◆ DESCRIPTION OF THE TASK
Reproduce the records verbatim, starting at their first line and ending at the line that contains "(x=103, y=36)".

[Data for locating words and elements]
—————

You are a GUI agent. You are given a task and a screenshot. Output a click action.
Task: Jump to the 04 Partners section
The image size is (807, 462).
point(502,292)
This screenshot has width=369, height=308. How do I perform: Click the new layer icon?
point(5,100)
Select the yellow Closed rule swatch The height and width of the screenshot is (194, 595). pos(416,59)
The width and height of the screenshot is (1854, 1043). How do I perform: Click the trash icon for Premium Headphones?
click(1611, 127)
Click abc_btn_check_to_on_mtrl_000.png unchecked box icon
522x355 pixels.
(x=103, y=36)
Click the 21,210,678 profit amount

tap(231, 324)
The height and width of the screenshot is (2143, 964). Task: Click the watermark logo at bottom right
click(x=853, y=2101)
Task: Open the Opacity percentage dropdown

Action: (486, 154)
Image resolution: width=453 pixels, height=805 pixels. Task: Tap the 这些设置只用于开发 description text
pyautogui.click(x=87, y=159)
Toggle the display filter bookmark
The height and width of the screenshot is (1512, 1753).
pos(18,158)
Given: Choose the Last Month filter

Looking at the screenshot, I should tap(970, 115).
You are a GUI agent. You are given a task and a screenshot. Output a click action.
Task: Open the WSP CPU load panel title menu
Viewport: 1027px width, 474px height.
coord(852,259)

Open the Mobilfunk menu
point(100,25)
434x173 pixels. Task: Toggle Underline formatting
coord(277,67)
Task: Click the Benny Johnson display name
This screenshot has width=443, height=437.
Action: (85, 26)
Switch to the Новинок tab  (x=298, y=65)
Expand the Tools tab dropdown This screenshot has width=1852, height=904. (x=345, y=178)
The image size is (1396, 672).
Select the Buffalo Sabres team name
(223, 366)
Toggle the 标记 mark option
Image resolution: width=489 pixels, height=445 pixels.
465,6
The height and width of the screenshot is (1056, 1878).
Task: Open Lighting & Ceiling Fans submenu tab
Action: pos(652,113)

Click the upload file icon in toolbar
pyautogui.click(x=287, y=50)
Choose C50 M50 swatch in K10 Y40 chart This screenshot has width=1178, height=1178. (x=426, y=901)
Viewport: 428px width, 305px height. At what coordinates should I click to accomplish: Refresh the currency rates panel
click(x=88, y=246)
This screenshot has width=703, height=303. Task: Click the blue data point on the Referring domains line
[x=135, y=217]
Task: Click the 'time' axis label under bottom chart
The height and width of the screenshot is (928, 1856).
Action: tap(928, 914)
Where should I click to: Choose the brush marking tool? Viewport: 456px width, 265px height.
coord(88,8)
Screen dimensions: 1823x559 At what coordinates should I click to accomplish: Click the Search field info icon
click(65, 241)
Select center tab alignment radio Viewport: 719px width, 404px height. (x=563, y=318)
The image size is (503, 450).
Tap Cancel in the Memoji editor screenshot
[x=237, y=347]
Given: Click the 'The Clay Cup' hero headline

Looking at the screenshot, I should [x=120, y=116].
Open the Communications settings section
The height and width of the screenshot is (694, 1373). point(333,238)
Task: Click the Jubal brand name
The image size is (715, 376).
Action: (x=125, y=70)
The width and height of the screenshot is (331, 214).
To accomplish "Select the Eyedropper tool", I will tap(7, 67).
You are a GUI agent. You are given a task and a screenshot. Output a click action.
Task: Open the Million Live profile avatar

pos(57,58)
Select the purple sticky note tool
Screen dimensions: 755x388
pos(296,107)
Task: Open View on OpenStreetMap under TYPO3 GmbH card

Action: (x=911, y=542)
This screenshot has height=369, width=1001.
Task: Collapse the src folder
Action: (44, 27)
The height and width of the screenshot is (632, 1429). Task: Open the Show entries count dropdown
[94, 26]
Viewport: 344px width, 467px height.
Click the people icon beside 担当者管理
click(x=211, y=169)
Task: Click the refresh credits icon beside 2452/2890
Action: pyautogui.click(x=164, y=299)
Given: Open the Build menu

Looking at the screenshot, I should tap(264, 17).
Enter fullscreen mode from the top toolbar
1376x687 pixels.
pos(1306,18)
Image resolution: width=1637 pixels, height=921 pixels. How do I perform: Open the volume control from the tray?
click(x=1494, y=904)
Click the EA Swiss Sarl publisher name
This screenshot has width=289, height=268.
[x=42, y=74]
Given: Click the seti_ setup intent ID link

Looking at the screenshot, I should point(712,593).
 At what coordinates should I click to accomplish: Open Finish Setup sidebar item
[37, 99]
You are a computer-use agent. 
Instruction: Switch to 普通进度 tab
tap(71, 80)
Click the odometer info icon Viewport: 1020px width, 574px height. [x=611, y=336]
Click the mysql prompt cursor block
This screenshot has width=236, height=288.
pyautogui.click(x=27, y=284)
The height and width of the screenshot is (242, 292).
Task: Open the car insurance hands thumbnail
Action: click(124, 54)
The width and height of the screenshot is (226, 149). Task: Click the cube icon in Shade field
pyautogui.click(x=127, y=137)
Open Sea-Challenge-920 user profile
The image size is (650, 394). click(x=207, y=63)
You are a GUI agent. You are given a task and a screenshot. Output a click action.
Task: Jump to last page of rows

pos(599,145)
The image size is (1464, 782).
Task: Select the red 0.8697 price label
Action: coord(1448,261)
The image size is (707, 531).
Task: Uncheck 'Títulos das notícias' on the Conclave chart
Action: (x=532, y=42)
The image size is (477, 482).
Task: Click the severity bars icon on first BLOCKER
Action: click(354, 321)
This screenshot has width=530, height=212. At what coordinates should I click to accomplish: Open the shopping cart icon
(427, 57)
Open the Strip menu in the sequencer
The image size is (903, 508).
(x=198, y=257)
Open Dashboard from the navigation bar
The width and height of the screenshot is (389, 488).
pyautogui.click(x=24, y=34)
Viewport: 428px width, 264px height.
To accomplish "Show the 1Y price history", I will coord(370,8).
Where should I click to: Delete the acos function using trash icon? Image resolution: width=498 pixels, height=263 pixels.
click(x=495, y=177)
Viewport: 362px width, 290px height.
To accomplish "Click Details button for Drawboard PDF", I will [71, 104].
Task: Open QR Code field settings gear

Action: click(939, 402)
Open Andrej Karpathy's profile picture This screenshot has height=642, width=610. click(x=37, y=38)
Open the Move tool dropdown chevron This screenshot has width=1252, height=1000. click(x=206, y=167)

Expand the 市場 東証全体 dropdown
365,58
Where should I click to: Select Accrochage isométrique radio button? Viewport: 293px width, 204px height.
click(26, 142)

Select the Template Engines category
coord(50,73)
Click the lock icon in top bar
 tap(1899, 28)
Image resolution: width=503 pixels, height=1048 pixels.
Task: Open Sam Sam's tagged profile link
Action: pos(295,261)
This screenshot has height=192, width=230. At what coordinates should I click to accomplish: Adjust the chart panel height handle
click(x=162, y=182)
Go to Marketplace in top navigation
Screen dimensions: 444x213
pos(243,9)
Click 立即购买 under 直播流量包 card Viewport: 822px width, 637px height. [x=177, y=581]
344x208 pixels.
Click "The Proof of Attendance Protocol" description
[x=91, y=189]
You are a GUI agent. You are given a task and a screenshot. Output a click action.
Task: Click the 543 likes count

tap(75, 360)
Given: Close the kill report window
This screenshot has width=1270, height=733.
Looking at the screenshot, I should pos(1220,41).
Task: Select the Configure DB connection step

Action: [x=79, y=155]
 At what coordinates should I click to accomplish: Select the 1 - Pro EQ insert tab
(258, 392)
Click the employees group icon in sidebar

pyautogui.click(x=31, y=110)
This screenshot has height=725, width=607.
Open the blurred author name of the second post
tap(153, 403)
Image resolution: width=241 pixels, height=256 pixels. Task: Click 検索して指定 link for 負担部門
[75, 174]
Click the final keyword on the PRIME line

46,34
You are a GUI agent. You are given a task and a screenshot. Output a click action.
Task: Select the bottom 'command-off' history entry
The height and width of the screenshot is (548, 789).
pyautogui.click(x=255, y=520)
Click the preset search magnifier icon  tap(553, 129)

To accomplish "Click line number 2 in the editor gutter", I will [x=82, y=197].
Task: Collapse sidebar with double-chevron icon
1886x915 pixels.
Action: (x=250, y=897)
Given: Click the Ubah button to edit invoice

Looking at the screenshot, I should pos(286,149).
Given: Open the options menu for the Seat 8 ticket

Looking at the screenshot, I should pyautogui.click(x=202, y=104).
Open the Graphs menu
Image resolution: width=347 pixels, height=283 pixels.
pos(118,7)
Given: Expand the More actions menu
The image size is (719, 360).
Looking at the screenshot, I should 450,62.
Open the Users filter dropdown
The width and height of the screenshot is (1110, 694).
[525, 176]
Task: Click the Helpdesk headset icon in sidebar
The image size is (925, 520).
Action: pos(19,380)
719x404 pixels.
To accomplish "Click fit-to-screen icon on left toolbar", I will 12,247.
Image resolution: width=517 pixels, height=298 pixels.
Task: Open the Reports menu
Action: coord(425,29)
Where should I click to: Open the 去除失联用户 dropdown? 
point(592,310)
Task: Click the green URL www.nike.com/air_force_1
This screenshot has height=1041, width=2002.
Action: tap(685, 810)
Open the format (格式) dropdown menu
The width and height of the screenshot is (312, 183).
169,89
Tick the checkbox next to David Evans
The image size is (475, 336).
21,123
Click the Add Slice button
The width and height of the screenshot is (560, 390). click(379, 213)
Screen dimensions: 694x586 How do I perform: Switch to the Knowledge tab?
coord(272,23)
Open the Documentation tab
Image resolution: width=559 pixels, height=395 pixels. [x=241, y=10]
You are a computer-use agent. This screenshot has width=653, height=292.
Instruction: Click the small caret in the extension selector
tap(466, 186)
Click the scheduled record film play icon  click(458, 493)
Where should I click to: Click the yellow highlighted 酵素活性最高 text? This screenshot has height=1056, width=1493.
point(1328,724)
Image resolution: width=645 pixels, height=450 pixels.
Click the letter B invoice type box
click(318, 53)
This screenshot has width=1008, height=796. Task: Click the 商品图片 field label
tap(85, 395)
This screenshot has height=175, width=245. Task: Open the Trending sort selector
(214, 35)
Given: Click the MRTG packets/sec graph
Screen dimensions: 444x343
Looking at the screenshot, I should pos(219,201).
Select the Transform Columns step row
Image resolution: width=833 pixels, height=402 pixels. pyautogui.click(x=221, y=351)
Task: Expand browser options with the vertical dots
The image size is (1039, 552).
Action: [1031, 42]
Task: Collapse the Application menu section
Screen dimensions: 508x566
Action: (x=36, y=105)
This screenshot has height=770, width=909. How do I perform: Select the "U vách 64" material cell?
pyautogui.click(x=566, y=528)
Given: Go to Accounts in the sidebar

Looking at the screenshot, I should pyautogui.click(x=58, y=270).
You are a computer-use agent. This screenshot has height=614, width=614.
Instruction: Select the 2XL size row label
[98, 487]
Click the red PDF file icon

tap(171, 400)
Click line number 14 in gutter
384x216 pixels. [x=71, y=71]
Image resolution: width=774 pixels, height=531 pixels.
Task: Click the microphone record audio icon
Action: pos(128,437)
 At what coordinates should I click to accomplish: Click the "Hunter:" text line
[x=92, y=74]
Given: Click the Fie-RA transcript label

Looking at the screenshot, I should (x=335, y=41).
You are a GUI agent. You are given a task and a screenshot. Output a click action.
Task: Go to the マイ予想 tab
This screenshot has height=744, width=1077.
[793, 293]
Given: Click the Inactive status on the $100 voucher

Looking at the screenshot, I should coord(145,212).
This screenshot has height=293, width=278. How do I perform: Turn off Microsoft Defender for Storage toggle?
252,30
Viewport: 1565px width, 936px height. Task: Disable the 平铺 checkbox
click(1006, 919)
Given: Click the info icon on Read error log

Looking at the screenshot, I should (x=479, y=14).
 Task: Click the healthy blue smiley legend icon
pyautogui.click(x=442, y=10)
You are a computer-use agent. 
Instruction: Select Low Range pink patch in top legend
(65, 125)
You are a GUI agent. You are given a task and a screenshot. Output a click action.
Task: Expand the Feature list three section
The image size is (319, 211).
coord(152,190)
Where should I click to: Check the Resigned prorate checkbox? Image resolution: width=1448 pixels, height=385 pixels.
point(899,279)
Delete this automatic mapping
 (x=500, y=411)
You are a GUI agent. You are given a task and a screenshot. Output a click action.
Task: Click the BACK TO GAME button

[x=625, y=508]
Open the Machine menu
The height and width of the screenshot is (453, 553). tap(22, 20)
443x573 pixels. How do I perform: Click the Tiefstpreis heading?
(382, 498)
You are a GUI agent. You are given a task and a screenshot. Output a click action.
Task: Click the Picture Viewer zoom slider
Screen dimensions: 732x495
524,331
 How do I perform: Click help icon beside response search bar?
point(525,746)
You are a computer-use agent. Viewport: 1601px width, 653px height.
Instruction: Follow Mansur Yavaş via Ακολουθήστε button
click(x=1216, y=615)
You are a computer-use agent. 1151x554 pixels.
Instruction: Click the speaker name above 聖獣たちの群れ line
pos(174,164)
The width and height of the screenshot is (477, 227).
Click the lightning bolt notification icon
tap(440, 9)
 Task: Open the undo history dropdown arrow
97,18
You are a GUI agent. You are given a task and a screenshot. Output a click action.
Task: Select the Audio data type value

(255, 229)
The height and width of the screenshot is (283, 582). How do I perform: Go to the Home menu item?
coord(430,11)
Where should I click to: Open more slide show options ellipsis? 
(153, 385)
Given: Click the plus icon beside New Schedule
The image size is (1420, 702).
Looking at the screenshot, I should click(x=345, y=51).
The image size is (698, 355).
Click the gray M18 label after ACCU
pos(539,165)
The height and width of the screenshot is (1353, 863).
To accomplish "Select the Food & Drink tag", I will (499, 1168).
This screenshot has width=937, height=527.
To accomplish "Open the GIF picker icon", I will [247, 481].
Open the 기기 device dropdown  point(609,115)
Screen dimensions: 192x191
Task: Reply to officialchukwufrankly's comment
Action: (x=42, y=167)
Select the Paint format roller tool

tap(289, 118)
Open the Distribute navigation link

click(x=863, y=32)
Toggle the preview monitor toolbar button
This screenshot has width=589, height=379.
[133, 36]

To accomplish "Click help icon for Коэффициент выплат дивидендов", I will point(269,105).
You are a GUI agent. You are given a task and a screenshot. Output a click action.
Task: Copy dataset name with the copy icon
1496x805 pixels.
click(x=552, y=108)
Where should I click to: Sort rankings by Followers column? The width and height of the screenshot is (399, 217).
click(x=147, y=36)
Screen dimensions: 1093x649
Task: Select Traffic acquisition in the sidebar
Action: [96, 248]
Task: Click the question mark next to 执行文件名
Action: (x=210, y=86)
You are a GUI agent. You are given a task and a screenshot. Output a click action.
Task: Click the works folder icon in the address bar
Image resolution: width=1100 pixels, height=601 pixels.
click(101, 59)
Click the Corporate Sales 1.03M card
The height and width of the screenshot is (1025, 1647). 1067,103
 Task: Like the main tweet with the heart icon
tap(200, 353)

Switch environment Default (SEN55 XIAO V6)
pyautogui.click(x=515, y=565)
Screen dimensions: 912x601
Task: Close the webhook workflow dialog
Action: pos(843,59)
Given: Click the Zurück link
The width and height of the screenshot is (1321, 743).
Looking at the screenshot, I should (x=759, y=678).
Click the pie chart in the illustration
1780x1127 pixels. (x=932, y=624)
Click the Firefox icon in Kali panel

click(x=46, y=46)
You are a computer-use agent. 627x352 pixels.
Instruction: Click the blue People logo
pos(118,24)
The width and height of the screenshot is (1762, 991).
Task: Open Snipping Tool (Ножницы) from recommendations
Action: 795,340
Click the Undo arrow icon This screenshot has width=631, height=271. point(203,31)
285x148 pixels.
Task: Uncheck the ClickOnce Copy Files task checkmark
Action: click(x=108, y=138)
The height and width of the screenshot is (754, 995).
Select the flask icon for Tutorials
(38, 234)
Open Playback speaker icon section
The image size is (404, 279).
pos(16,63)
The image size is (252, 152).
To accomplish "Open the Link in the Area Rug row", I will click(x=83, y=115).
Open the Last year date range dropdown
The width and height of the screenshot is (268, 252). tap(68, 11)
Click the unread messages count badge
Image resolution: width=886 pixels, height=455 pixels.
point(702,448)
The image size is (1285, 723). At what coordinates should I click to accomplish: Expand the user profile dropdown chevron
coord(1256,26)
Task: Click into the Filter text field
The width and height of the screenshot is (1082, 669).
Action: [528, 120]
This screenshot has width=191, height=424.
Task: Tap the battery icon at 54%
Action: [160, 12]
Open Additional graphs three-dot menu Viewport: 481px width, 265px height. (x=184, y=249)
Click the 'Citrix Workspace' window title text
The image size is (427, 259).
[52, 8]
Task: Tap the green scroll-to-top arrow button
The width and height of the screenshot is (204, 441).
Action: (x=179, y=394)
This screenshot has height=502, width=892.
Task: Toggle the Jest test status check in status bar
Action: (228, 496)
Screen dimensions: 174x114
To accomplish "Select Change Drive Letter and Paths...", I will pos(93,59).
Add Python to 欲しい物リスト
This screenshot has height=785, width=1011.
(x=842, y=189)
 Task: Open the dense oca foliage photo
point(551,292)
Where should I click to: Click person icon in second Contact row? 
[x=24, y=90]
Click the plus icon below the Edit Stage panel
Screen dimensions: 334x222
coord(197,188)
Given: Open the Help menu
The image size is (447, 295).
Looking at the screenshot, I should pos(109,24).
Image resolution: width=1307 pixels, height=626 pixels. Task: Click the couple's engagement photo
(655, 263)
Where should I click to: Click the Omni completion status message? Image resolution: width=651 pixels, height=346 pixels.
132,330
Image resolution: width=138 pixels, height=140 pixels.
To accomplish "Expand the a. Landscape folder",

—————

◆ EXERCISE OUTPUT
You are a GUI agent. You are given a task and a screenshot. Output a click action.
Task: Jump to the 04 Partners section
The image size is (807, 462).
point(502,292)
This screenshot has width=369, height=308. How do I perform: Click the new layer icon?
point(5,100)
Select the yellow Closed rule swatch The height and width of the screenshot is (194, 595). pos(416,59)
The width and height of the screenshot is (1854, 1043). How do I perform: Click the trash icon for Premium Headphones?
click(1611, 127)
Click abc_btn_check_to_on_mtrl_000.png unchecked box icon
522x355 pixels.
(x=103, y=36)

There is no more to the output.